Problem requirements: Copy out every one of the lines that follow, character for character, leaving out the pictures.

Data records:
════════════════

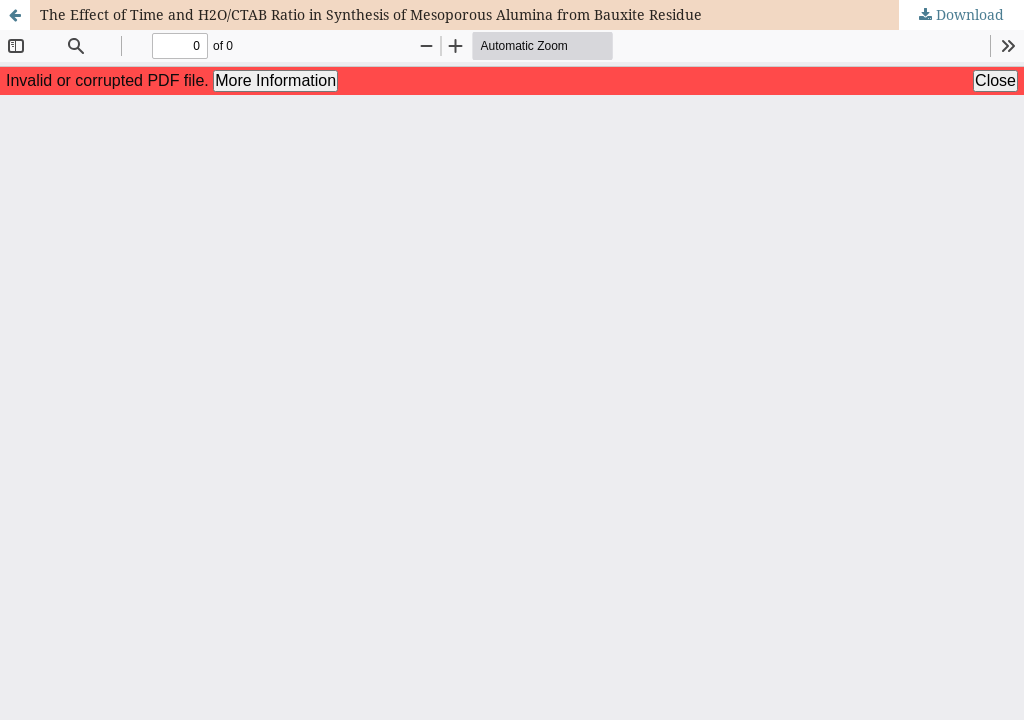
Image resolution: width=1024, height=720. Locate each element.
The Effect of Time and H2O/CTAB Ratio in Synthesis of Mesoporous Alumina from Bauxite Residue (371, 14)
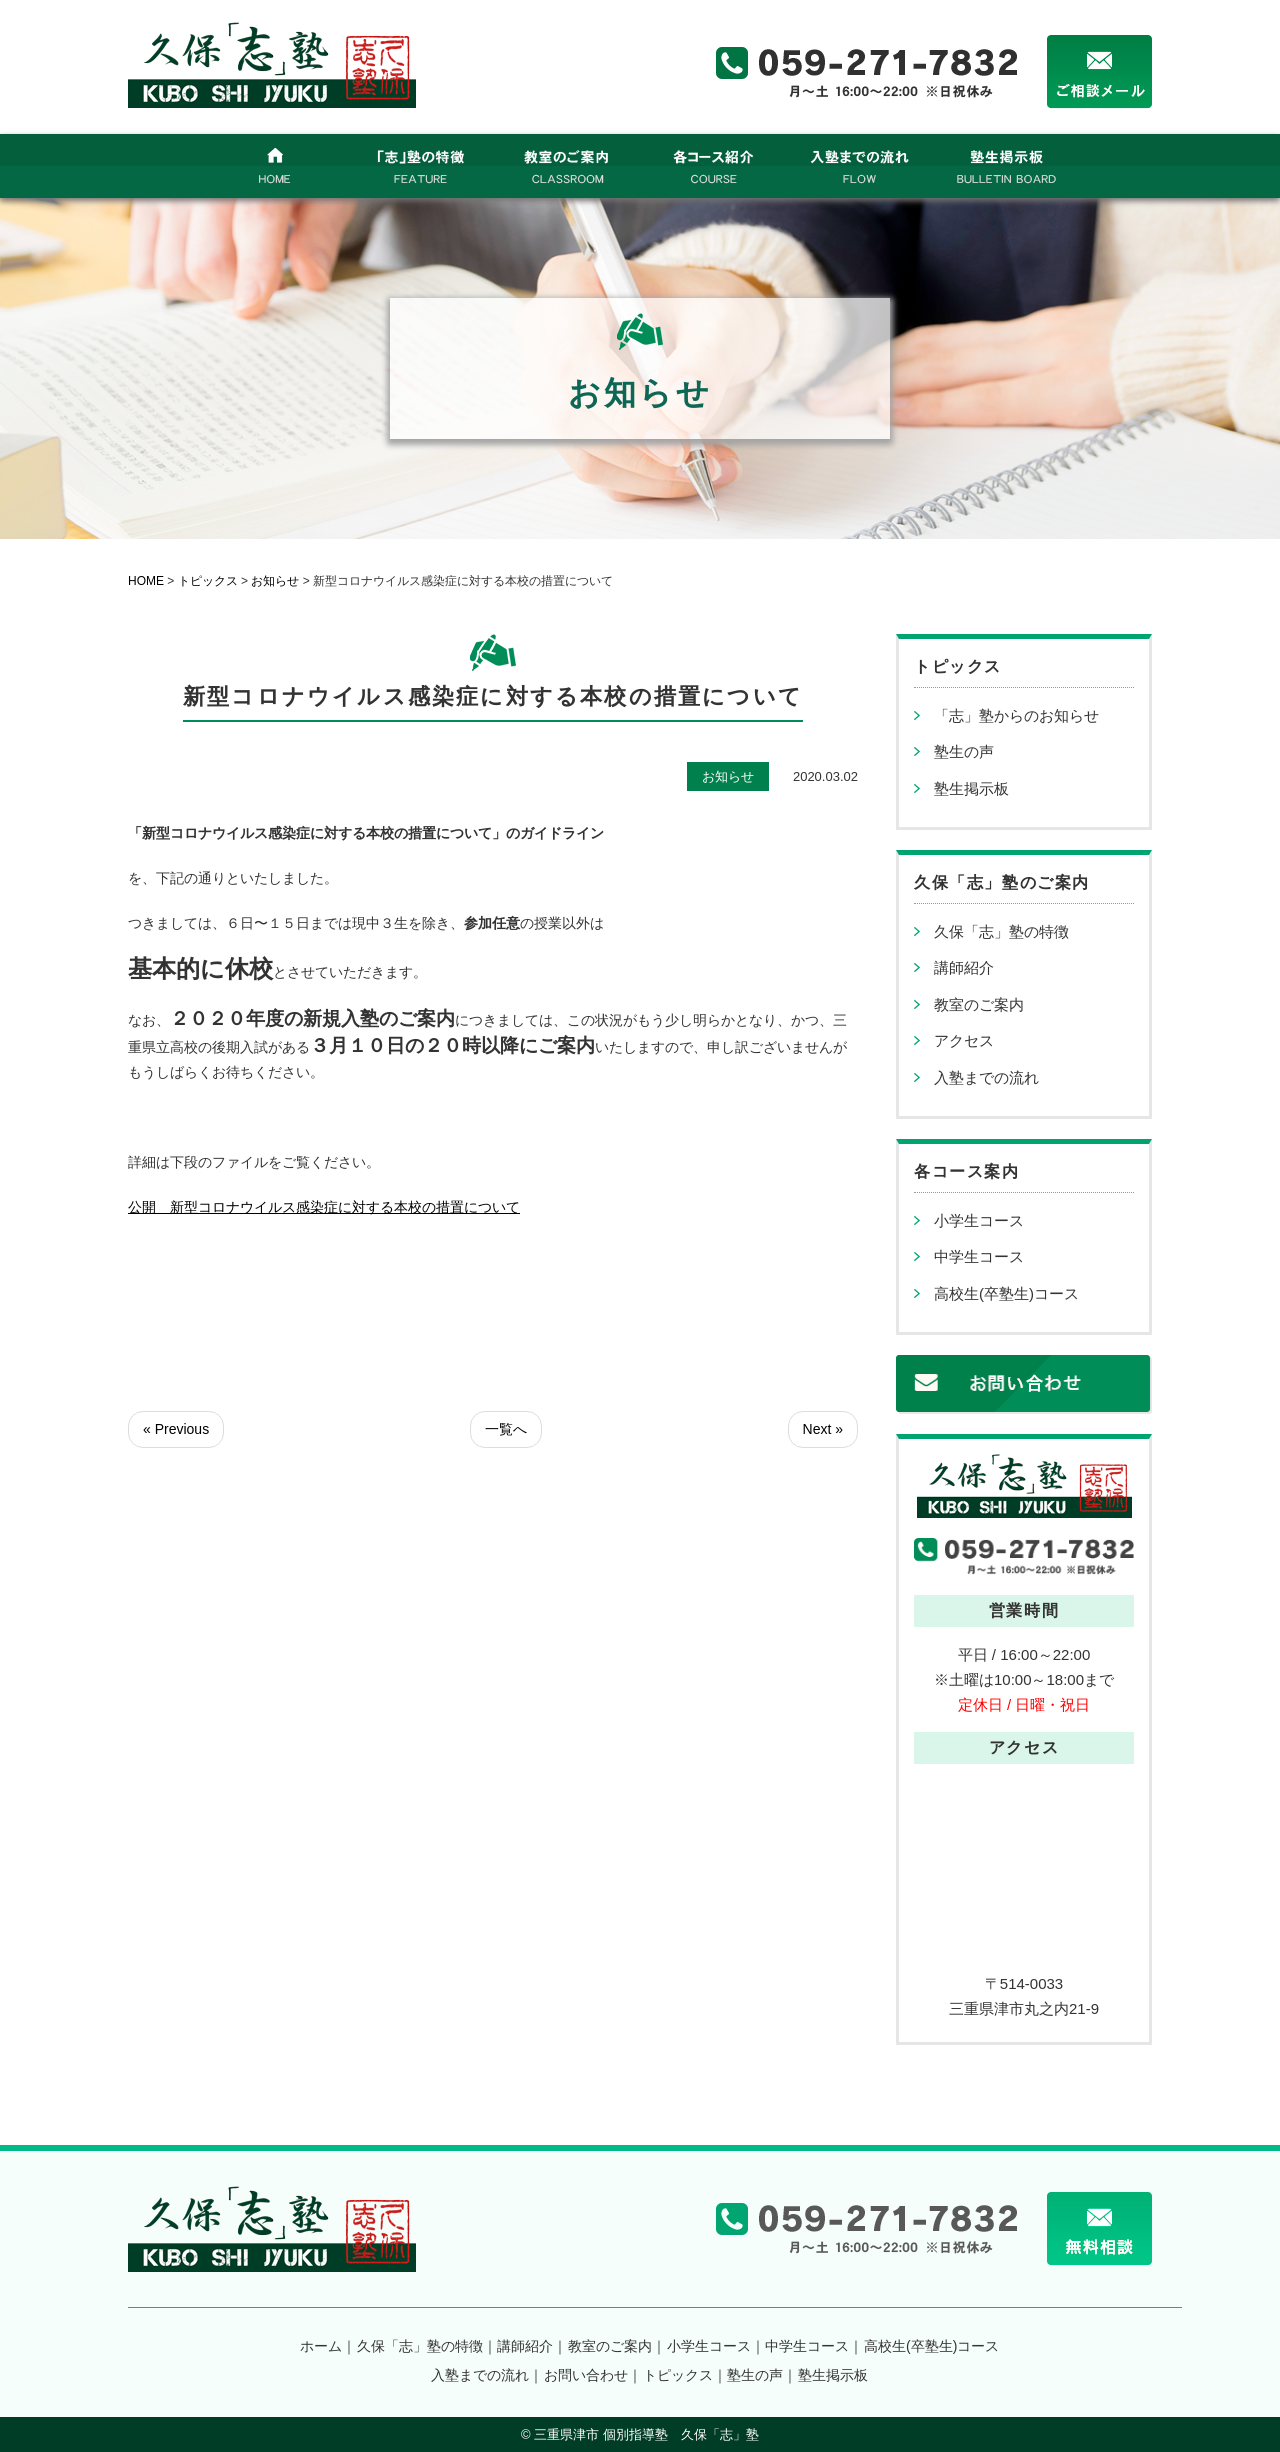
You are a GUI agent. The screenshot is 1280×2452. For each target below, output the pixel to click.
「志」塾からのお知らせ (1016, 715)
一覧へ (506, 1429)
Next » (823, 1429)
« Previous (176, 1429)
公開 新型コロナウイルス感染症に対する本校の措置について (324, 1207)
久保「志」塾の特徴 (1001, 931)
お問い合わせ (586, 2375)
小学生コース (979, 1220)
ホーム (321, 2346)
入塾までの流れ (986, 1077)
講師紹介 (964, 967)
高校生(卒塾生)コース (1006, 1293)
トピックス (678, 2375)
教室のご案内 (979, 1004)
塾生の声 (964, 751)
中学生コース (979, 1256)
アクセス (964, 1040)
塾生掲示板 (971, 788)
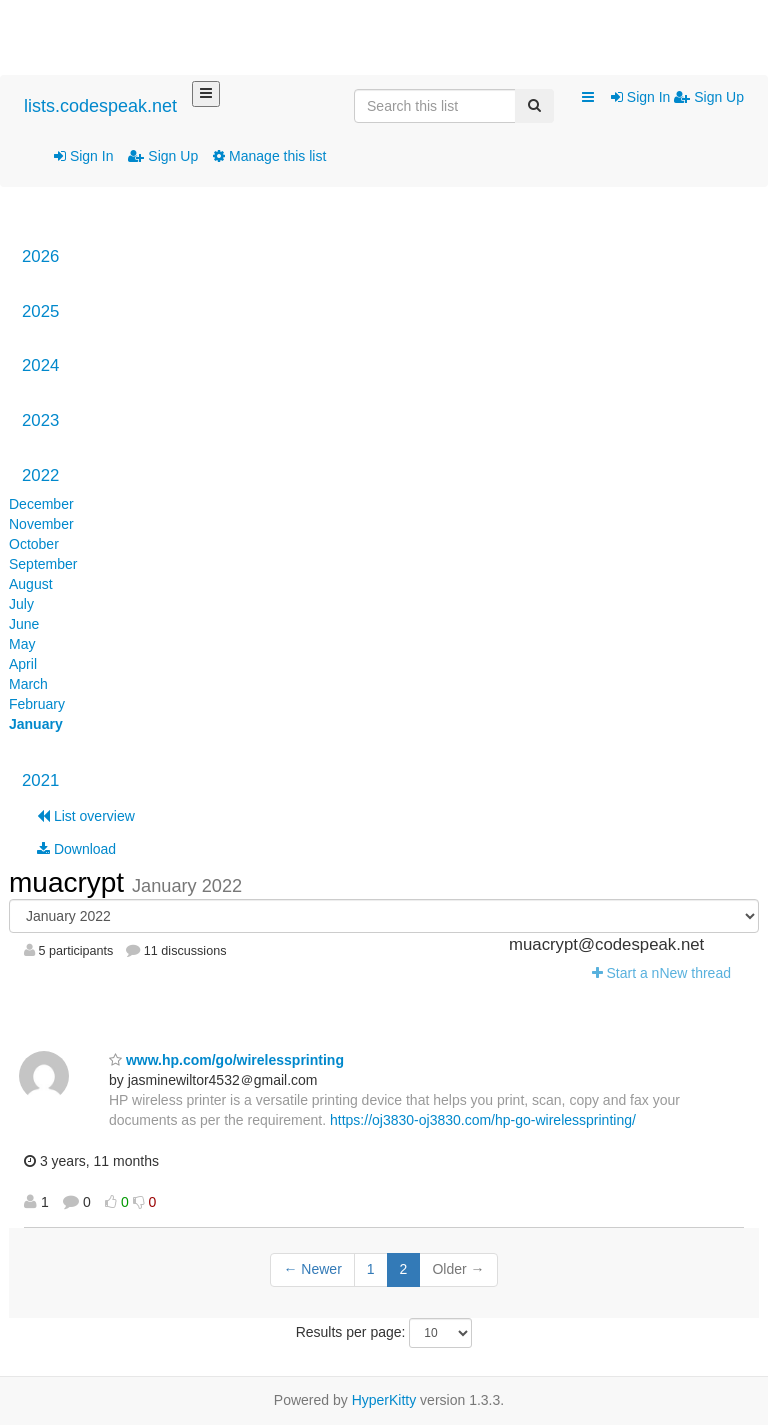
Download (76, 849)
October (34, 544)
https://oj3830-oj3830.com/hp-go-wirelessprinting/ (483, 1120)
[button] (588, 98)
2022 (40, 475)
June (24, 624)
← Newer (312, 1269)
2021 (40, 780)
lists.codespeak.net (100, 106)
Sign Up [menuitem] (709, 97)
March (28, 684)
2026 (40, 256)
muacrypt (70, 882)
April (23, 664)
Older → (458, 1269)
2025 (40, 311)
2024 (40, 365)
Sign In (83, 156)
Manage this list (269, 156)
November (41, 524)
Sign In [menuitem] (642, 97)
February (37, 704)
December (41, 504)
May (22, 644)
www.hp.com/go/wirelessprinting (226, 1060)
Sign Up (163, 156)
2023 (40, 420)
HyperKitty (384, 1400)
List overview (86, 816)
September (43, 564)
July (21, 604)
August (31, 584)
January (36, 724)
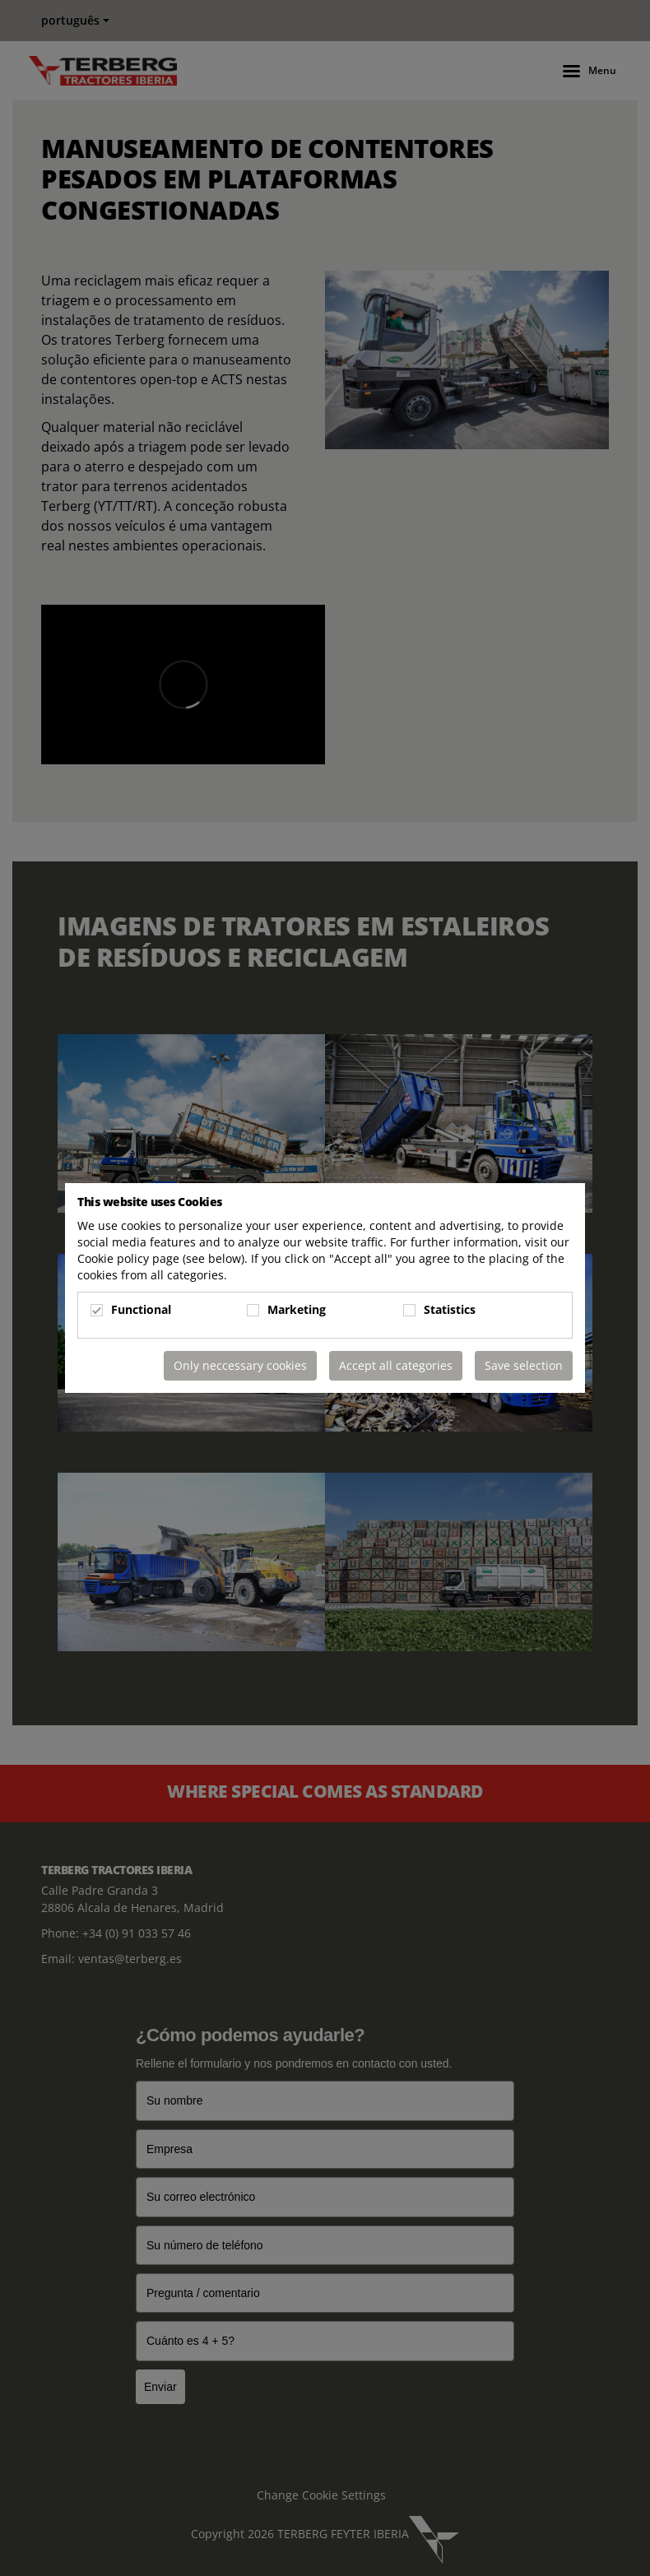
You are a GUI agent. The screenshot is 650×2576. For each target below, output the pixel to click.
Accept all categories (396, 1365)
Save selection (524, 1365)
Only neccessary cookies (240, 1365)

════════════════

Written answer:
Image resolution: width=1024, height=720. Locate each element.
The Effect of Time and H2O/CTAB Ratio in Synthesis of Mesoporous Alumina from Bauxite Residue (371, 14)
You are a GUI agent. The screenshot is 1280×2452. For each target below, output the pixel to click.
「志」塾からのお知らせ (1016, 715)
一覧へ (506, 1429)
Next » (823, 1429)
« Previous (176, 1429)
公開 新型コロナウイルス感染症に対する本校の措置について (324, 1207)
久保「志」塾の特徴 (1001, 931)
お問い合わせ (586, 2375)
小学生コース (979, 1220)
ホーム (321, 2346)
入塾までの流れ (986, 1077)
講師紹介 (964, 967)
高校生(卒塾生)コース (1006, 1293)
トピックス (678, 2375)
教室のご案内 (979, 1004)
塾生の声 (964, 751)
中学生コース (979, 1256)
アクセス (964, 1040)
塾生掲示板 (971, 788)
Download (76, 849)
October (34, 544)
https://oj3830-oj3830.com/hp-go-wirelessprinting/ (483, 1120)
[button] (588, 98)
2022 (40, 475)
June (24, 624)
← Newer (312, 1269)
2021 (40, 780)
lists.codespeak.net (100, 106)
Sign Up [menuitem] (709, 97)
March (28, 684)
2026 (40, 256)
muacrypt (70, 882)
April (23, 664)
Older → (458, 1269)
2025 (40, 311)
2024 (40, 365)
Sign In (83, 156)
Manage this list (269, 156)
November (41, 524)
Sign In [menuitem] (642, 97)
February (37, 704)
December (41, 504)
May (22, 644)
www.hp.com/go/wirelessprinting (226, 1060)
Sign Up (163, 156)
2023 (40, 420)
HyperKitty (384, 1400)
List overview (86, 816)
September (43, 564)
July (21, 604)
August (31, 584)
January (36, 724)
You are a GUI agent. The screenshot is 650×2576. For each target below, output the pixel to click.
Accept all categories (396, 1365)
Save selection (524, 1365)
Only neccessary cookies (240, 1365)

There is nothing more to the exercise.